**Work to complete**
Copy the listing below word for word, starting at the line containing "The width and height of the screenshot is (750, 517)." and ending at the line containing "pyautogui.click(x=1120, y=695)", and leave out the pictures.

======== Extracted records ========

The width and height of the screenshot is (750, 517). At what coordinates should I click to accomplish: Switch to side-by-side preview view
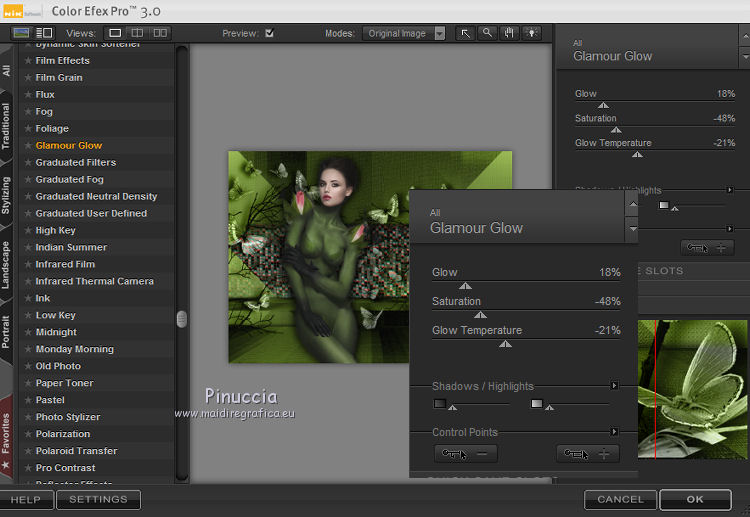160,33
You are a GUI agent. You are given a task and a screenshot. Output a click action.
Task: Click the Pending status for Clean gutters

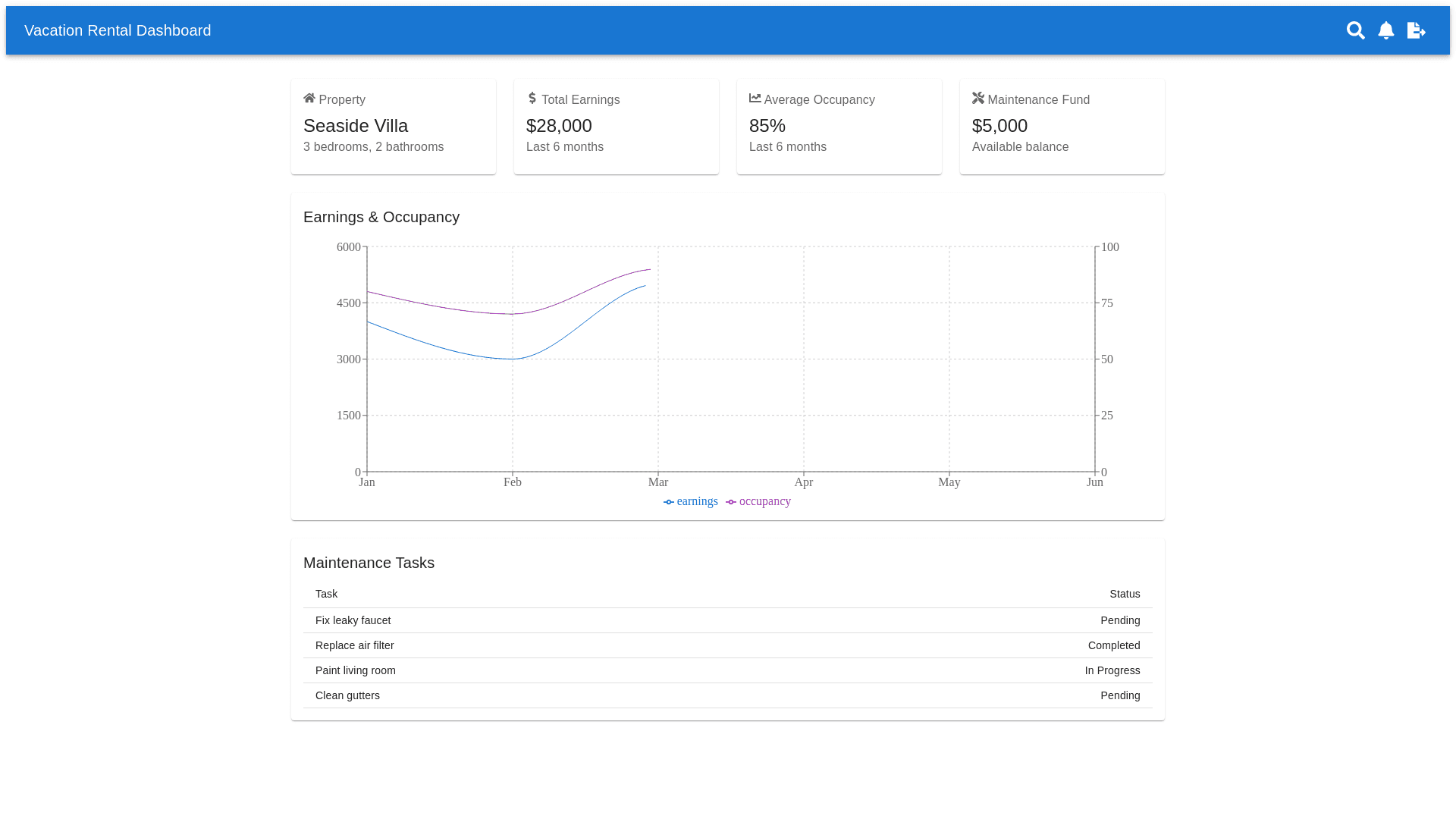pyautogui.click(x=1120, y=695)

========
======== Extracted records ========

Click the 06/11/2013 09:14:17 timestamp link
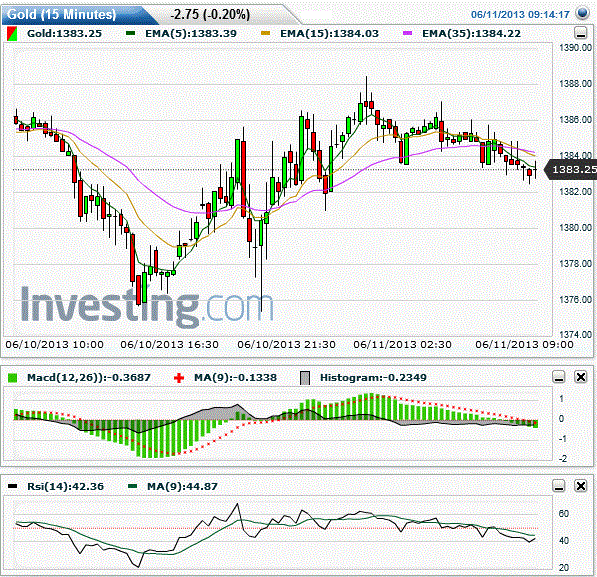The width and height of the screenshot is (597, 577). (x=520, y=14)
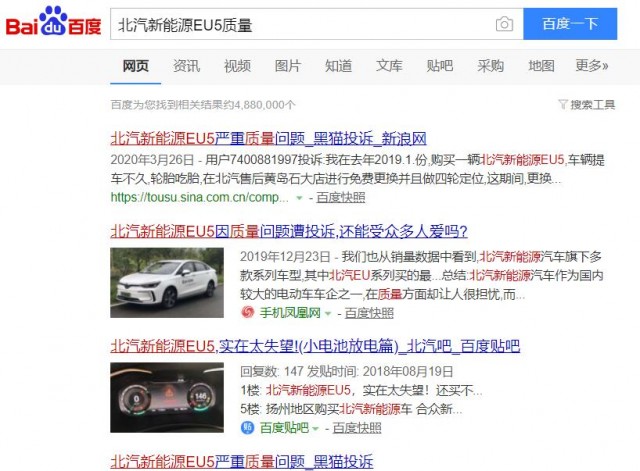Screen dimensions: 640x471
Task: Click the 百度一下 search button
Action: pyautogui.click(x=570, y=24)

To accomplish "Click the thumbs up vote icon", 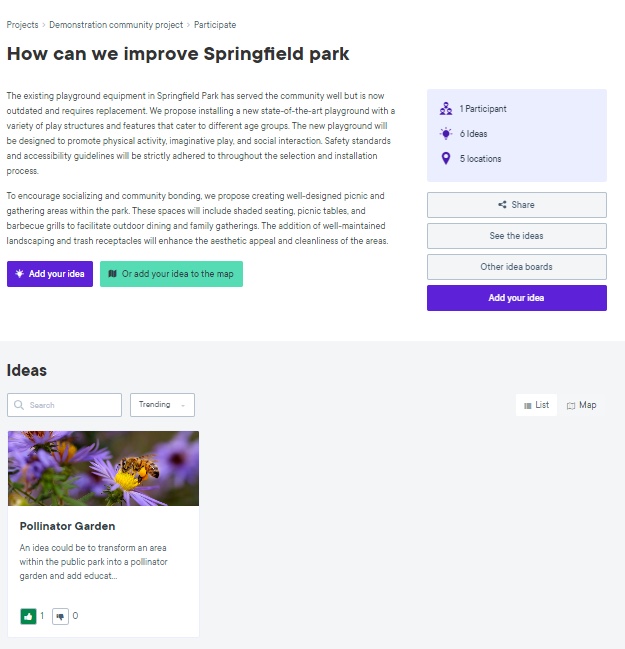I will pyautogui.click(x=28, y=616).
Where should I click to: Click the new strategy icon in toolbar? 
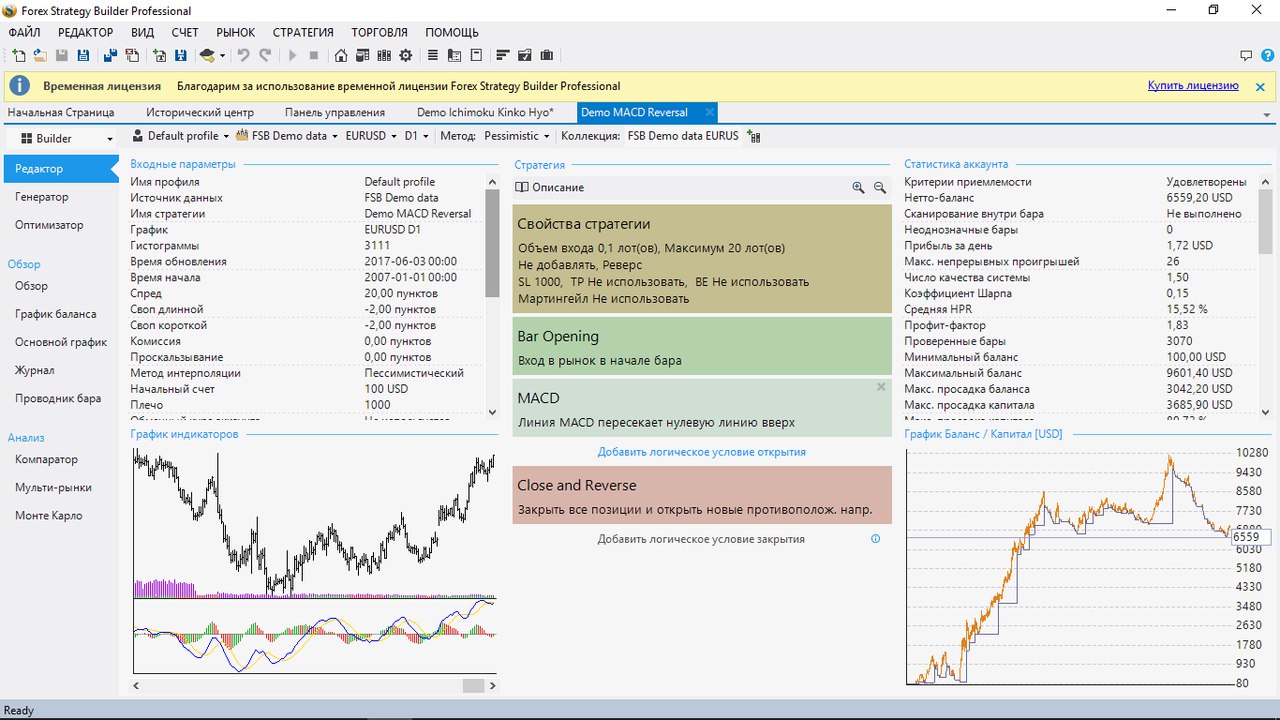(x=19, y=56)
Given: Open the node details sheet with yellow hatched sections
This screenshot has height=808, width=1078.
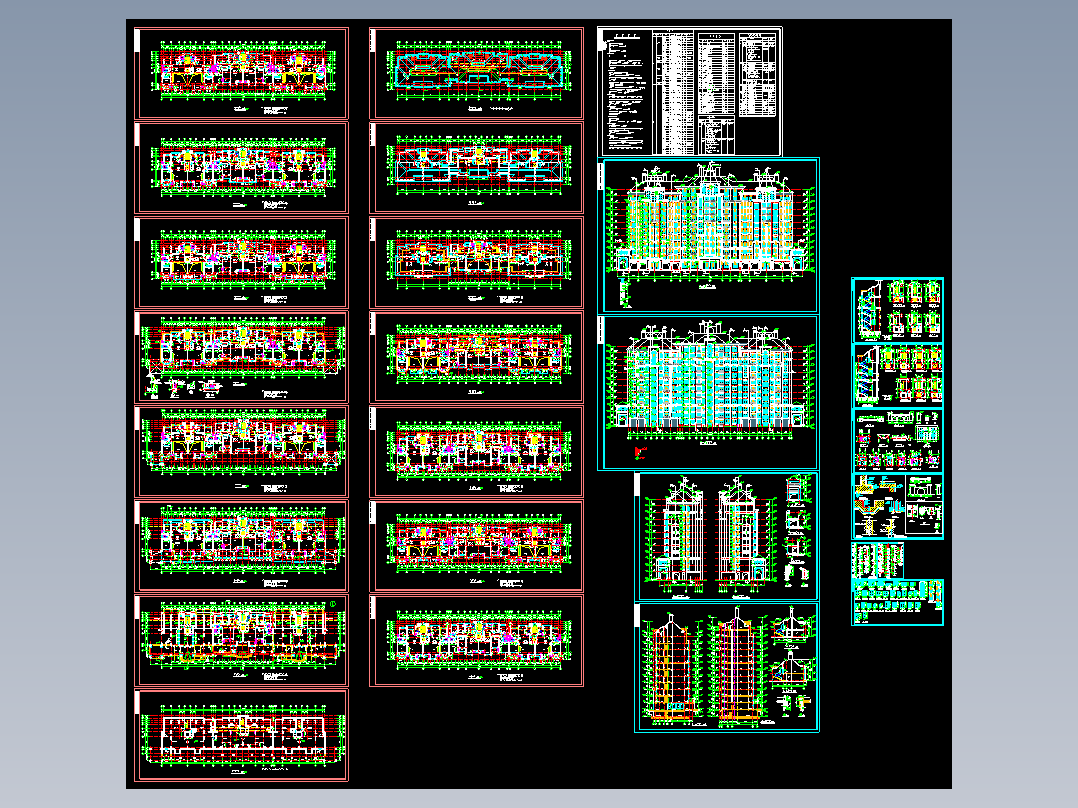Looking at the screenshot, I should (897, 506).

========
======== Extracted records ========

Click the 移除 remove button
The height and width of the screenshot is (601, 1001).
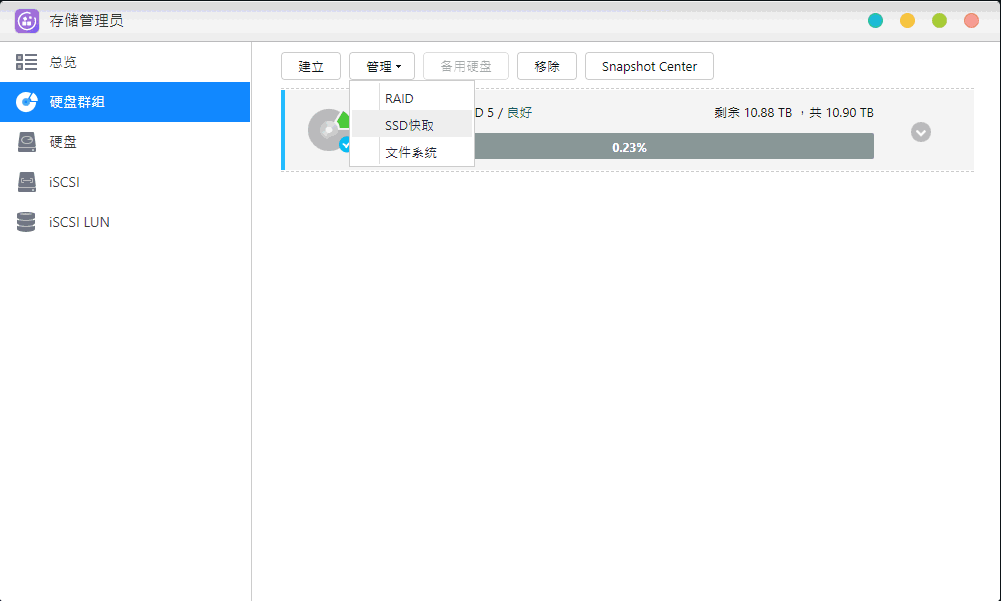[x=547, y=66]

========

**Task solution**
The width and height of the screenshot is (750, 517). At what coordinates should I click to accomplish: Switch to side-by-side preview view
160,33
You are a GUI agent. You are given a task and a screenshot. Output a click action.
Task: Click the Pending status for Clean gutters

pyautogui.click(x=1120, y=695)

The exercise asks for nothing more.